▶ _Records to process_
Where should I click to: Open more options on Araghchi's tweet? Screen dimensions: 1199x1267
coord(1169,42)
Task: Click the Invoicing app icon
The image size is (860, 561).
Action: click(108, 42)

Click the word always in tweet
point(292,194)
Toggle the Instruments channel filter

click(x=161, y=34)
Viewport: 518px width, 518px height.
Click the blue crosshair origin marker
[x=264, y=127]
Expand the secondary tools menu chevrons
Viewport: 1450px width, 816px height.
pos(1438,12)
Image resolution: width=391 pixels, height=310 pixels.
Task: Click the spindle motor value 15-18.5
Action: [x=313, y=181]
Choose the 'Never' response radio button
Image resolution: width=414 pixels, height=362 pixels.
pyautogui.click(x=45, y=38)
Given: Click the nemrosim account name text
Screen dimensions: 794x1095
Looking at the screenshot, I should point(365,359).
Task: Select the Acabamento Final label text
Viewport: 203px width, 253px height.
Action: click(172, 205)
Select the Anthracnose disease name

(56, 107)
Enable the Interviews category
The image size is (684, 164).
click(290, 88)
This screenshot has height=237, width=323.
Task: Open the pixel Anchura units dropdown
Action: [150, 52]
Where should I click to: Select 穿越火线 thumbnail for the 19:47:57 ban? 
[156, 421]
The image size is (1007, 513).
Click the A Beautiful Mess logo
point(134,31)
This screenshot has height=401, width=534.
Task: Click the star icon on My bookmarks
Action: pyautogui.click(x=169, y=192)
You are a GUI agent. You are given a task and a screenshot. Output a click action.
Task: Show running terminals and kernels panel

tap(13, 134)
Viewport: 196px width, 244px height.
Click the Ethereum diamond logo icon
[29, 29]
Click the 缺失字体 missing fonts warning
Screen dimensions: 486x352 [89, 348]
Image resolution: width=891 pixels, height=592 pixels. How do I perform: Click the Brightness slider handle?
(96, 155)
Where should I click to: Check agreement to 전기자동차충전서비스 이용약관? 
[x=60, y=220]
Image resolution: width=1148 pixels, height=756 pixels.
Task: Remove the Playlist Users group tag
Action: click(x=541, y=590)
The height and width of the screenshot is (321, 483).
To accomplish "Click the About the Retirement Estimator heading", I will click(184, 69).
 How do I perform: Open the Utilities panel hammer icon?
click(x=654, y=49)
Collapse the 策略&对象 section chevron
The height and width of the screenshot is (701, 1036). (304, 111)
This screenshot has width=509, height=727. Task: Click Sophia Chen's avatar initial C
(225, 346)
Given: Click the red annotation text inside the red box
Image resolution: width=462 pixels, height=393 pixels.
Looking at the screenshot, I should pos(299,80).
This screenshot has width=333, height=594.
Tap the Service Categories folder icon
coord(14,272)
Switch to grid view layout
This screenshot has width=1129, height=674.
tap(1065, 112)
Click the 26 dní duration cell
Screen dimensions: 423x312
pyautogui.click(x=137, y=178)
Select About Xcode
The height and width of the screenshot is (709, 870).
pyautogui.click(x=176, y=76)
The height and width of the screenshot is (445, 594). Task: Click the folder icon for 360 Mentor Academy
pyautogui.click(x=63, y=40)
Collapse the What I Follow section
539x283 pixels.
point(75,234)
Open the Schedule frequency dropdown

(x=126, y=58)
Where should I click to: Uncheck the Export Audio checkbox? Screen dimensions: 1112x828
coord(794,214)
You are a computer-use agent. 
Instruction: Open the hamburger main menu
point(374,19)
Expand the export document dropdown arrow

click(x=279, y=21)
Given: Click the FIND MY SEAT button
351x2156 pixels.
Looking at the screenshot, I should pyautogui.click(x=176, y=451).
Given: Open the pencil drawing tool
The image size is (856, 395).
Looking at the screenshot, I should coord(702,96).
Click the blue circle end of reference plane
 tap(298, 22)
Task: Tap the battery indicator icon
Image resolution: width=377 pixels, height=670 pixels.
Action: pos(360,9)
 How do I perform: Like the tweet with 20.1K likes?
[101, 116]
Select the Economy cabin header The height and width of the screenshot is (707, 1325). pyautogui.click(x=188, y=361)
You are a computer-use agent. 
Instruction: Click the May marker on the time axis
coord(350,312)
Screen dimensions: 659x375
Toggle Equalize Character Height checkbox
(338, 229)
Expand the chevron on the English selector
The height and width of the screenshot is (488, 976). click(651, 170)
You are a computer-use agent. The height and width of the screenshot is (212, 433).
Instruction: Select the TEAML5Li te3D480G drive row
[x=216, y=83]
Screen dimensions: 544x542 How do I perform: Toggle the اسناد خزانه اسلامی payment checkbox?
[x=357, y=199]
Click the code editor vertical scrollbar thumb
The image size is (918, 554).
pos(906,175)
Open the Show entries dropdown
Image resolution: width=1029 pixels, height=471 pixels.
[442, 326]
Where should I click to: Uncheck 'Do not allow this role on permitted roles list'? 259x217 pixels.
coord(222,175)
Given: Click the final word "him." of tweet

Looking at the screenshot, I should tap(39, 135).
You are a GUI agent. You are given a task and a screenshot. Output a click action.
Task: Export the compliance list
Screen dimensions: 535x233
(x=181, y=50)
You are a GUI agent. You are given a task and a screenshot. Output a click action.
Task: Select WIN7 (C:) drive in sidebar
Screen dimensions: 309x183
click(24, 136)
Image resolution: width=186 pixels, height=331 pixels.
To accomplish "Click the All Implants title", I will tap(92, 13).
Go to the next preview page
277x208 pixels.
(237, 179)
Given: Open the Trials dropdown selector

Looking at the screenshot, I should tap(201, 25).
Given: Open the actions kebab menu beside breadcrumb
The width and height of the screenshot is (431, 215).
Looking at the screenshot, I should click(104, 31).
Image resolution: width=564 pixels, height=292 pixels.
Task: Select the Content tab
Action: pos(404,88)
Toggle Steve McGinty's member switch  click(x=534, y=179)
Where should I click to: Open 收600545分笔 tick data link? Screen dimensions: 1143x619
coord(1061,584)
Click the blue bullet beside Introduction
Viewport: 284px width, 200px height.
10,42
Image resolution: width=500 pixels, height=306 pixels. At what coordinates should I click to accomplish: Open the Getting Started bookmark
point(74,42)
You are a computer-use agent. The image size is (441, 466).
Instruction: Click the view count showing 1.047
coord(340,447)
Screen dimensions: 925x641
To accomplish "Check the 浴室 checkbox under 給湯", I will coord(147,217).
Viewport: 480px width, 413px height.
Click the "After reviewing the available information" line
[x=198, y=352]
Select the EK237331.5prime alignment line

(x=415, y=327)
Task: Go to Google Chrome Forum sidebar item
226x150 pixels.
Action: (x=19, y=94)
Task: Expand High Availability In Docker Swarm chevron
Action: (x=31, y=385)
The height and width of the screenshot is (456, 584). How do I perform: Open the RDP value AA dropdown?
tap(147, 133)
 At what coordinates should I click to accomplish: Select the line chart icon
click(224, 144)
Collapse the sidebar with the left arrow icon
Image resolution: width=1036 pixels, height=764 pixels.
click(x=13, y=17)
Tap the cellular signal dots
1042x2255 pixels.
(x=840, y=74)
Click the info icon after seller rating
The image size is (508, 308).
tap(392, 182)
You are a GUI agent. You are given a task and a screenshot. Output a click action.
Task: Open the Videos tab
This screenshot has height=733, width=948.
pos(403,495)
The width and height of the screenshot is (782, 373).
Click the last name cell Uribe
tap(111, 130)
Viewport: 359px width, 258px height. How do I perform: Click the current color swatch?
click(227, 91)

▶ _About this exercise_
Using the material above, transcribe exactly the lines from the line with "Task: Click the Invoicing app icon" to the line with "Expand the secondary tools menu chevrons"; both count, and nothing else goes in.

▶ _Output of the task_
Task: Click the Invoicing app icon
The image size is (860, 561).
Action: click(108, 42)

Click the word always in tweet
point(292,194)
Toggle the Instruments channel filter

click(x=161, y=34)
Viewport: 518px width, 518px height.
Click the blue crosshair origin marker
[x=264, y=127]
Expand the secondary tools menu chevrons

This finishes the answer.